Les lois de règlement (LR) arrêtent le montant définitif des ressources et des charges de l’État, et le résultat budgétaire et comptable qui en découle.

Les comptes d’affectation spéciale (CAS) retracent, dans les conditions prévues par une loi de finances, des opérations budgétaires financées au moyen de recettes particulières qui sont, par nature, en relation directe avec les dépenses concernées.

Les dépenses d’investissement couvrent l’achat de biens et de matériels durables, la construction ou l’aménagement de bâtiments, de travaux d’infrastructure, etc. (exemples de dépenses d’investissement : construction de routes, d’immeubles, de barrages, etc.)

Les dépenses de biens et services ont vocation à acheter des produits matériels vendus sur le marché (exemple de biens : papeterie) et des services abstraits et immatériels (exemples de services : séminaires, colloques, conférences, etc.).

Des dépenses d’investissement sous-exécutées

Dans le cadre de la loi de Finances 2020, le parlement gabonais a voté des crédits à hauteur de 113 milliards XAF au bénéfice de dix comptes d’affectation spéciale (CAS). En phase d’exécution, 119 milliards XAF ont été consommés sur  ces comptes soit 6 milliards XAF de plus que le montant des crédits autorisés par le parlement au titre de l’année 2020. En outre, il est constaté que les dépenses d’investissement des comptes d’affectation spéciale (CAS) ont été systématiquement sous-exécutées.

Il en résulte que sur 29 milliards XAF de crédits autorisés par le parlement au titre des dépenses d’investissement des comptes d’affectation spéciale (CAS), seuls 11 milliards XAF ont été consommés, soit 18 milliards XAF de dépenses d’investissements autorisées non réalisées.
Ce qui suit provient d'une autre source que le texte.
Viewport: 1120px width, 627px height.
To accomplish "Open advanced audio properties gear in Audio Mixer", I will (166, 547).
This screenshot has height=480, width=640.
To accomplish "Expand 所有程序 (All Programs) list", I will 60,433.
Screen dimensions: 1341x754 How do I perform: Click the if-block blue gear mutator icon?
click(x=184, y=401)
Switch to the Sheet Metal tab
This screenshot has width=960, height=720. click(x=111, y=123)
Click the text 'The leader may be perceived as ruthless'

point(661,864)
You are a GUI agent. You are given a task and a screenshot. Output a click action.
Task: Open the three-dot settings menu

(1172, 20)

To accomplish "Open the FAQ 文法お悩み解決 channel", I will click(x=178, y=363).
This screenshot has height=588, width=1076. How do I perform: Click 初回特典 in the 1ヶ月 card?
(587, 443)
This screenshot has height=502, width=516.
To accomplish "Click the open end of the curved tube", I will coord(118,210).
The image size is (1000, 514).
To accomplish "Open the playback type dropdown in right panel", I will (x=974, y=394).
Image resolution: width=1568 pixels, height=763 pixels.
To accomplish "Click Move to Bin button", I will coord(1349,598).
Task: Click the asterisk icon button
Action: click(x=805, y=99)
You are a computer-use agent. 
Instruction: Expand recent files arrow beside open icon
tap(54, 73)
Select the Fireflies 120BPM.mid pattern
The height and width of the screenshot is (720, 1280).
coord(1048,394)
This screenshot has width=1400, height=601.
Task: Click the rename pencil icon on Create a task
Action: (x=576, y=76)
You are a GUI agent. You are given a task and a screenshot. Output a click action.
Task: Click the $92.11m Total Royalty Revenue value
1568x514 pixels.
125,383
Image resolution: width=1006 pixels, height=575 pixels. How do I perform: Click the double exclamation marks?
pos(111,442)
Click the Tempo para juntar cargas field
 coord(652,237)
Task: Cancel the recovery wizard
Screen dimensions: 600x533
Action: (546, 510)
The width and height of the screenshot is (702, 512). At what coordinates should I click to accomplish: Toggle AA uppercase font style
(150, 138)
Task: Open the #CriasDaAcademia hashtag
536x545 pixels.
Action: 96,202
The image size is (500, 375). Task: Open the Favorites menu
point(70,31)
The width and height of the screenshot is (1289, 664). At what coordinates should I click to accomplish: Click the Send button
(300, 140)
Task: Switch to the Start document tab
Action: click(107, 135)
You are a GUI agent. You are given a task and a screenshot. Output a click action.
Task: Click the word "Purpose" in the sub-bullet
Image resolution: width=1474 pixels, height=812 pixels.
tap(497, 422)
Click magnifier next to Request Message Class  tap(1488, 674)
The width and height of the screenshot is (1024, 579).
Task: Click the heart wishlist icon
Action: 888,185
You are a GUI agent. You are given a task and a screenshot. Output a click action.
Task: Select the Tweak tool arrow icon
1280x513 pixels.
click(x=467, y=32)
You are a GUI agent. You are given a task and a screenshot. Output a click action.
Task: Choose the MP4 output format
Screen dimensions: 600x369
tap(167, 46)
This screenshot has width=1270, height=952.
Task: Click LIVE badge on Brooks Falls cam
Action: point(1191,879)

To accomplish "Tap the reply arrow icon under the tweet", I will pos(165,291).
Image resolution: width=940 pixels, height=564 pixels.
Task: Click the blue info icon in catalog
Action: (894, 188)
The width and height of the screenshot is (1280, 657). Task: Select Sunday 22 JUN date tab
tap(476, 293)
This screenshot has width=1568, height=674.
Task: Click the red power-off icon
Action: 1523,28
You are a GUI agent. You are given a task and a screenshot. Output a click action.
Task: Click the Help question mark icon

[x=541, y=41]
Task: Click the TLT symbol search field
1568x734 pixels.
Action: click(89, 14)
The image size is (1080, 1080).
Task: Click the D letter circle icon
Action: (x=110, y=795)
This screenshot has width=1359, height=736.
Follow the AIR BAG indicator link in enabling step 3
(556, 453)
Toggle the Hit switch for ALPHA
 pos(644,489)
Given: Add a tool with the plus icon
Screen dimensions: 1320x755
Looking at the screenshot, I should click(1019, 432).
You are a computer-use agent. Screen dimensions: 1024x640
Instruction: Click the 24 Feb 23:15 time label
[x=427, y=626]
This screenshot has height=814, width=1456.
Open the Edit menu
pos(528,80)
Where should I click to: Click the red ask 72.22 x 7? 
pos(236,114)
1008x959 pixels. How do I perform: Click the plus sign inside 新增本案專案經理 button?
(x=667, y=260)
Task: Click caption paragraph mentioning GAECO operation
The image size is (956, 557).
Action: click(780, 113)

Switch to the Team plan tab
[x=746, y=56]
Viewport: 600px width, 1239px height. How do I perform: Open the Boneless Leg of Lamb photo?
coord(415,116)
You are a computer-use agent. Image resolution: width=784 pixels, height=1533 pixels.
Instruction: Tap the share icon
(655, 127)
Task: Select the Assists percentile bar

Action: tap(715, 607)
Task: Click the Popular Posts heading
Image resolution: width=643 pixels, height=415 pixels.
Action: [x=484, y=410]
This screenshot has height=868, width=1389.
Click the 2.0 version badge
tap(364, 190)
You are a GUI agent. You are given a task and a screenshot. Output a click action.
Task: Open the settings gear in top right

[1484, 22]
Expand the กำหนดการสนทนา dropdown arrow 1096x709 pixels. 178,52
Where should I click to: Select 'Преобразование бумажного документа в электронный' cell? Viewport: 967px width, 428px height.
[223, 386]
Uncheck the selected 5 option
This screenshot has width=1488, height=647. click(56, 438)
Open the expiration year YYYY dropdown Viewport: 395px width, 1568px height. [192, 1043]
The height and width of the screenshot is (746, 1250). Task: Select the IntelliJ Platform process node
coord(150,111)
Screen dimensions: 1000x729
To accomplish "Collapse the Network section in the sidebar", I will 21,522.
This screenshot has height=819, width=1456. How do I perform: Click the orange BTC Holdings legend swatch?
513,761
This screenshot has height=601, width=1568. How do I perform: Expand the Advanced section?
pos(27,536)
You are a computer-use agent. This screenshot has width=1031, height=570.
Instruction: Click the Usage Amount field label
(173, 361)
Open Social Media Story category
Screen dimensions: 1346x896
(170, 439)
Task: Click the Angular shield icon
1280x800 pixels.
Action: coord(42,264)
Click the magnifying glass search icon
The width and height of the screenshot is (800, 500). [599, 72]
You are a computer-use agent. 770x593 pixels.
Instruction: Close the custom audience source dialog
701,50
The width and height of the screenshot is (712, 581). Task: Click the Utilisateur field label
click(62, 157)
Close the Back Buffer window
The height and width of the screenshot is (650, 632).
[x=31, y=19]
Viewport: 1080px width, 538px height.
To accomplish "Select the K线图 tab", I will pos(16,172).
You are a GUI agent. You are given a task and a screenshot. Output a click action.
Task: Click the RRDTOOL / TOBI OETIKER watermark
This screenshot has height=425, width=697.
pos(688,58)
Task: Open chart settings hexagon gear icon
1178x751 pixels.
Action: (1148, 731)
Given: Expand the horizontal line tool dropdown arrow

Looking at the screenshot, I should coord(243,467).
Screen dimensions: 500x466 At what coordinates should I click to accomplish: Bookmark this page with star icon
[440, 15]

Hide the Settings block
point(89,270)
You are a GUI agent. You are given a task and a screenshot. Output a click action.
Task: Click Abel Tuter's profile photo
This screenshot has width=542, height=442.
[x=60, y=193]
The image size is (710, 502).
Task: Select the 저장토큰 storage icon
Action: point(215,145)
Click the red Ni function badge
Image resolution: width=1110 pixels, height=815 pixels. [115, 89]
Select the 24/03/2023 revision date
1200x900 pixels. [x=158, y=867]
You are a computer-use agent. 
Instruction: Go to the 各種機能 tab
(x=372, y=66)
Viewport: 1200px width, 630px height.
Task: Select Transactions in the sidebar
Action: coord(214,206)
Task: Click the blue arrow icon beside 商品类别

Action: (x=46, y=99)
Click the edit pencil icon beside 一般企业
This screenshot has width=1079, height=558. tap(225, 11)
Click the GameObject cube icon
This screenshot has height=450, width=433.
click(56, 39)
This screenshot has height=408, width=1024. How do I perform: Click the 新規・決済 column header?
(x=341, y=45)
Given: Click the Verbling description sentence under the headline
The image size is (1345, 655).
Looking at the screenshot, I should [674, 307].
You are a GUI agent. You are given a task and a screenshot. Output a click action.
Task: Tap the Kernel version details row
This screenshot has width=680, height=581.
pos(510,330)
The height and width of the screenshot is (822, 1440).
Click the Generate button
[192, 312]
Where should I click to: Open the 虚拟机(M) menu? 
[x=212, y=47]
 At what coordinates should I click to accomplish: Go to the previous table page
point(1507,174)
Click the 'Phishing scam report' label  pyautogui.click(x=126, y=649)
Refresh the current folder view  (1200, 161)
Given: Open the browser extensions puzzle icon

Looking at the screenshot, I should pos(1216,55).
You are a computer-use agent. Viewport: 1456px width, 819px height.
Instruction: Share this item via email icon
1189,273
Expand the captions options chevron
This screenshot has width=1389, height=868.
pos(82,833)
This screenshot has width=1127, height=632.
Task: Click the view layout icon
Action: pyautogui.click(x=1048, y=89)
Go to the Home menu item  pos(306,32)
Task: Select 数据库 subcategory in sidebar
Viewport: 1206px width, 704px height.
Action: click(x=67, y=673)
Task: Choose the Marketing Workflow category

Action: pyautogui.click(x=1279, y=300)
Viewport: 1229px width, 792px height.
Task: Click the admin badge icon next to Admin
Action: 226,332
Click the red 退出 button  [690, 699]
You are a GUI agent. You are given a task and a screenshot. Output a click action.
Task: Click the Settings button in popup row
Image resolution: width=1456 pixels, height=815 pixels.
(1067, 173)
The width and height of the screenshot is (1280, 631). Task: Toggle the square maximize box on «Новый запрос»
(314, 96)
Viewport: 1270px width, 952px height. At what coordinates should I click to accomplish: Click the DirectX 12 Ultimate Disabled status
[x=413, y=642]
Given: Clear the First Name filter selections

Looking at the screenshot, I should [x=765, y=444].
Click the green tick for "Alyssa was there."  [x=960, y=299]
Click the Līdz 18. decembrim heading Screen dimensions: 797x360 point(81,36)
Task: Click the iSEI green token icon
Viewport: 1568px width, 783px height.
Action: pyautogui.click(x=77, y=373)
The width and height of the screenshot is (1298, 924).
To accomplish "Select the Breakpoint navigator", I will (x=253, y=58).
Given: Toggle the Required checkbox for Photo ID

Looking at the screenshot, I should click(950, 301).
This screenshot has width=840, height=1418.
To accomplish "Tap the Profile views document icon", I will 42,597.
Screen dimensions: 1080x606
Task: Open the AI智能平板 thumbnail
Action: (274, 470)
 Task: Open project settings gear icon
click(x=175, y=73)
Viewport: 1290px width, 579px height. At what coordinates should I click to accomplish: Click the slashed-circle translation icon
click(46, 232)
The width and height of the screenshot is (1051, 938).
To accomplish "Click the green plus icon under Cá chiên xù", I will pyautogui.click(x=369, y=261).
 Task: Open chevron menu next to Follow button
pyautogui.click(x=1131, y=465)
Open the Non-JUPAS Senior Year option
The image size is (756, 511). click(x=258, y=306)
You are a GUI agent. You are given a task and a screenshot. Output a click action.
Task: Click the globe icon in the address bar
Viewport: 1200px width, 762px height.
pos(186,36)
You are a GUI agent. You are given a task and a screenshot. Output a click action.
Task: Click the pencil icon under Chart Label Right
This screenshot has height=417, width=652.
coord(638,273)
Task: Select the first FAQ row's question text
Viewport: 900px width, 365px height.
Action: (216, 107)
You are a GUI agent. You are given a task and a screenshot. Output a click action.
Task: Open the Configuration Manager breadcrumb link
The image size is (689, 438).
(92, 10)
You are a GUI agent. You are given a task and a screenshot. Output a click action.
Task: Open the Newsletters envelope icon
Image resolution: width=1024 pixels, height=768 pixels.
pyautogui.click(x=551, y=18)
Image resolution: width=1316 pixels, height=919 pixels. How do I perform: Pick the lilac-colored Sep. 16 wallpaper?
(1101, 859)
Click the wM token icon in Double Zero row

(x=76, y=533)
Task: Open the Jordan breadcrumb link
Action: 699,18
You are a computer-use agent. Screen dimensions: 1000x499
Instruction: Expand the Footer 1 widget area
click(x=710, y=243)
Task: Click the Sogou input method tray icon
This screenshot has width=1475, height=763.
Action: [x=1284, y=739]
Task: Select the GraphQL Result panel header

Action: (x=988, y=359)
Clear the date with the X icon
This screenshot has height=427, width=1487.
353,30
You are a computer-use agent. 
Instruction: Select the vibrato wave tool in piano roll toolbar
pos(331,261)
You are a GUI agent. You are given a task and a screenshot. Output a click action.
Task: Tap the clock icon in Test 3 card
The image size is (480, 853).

Sur l’ensemble des comptes d’affectation spéciale (CAS), le taux d’exécution des dépenses d’investissement ne s’est établi qu’à 38% en 2020 selon le Projet de loi de règlement en cours d’examen au parlement.

Les comptes d’affectation spéciale (CAS) pour lesquels les dépenses d’investissements autorisées ont été le moins réalisées sont :

  • le Service universel des communications électroniques : aucune dépense d’investissement réalisée sur 2,4 milliards autorisées ;
  • le CAS – Promotion Audiovisuelle et Cinématographique : aucune dépense d’investissement réalisée sur 801 millions XAF autorisées ;
  • le CAS – Service Public de l’Eau et de l’Electricité pour lequel seulement 111 millions de dépenses d’investissement ont été réalisés sur 5,4 milliards XAF autorisé (taux d’exécution : 2%) ;
  • le CAS – Formation pour l’emploi : 40 millions XAF de dépenses d’investissement réalisées sur 1 milliard autorisé (taux d’exécution : 4%) ;
  • CAS – Salubrité Publique : 2 milliards XAF réalisés sur 6 milliards XAF autorisés (taux d’exécution : 30%) ;
  • CAS – Financement de l’habitat : 1,2 milliard XAF réalisés sur 2,5 milliards XAF autorisés (taux d’exécution : 49%).

A l’inverse, la Promotion du sport et la gestion du patrimoine routier sont les programmes pour lesquels les dépenses d’investissement autorisées enregistrent les taux d’exécutions le plus élevé : respectivement 1,3 milliard XAF (soit 63%) pour le premier et 6,6 milliards XAF (soit 75%) pour le second.

Des dépenses de biens et services surexécutées

Si les dépenses d’investissement des comptes d’affectation spéciale (CAS) sont sous-exécutées, il n’en va pas de même pour les dépenses réalisées au titre des biens et services qui semblent être privilégiées par le Gouvernement du Gabon. En effet, les dépenses de biens et services ont été exécutées à plus de 300% en 2020 selon le projet de loi de règlement en cours d’examen.

En dépit d’une autorisation de crédits du parlement limitée à 7 milliards XAF dans cette rubrique, le Gouvernement a consommé plus de 22 milliards XAF soit 15 milliards XAF de plus que l’autorisation parlementaire. Parmi les programmes pour lesquels le Gouvernement a réalisé les dépassements les plus importants au titre des dépenses de biens et services, le sport et le cinéma figurent en bonne place.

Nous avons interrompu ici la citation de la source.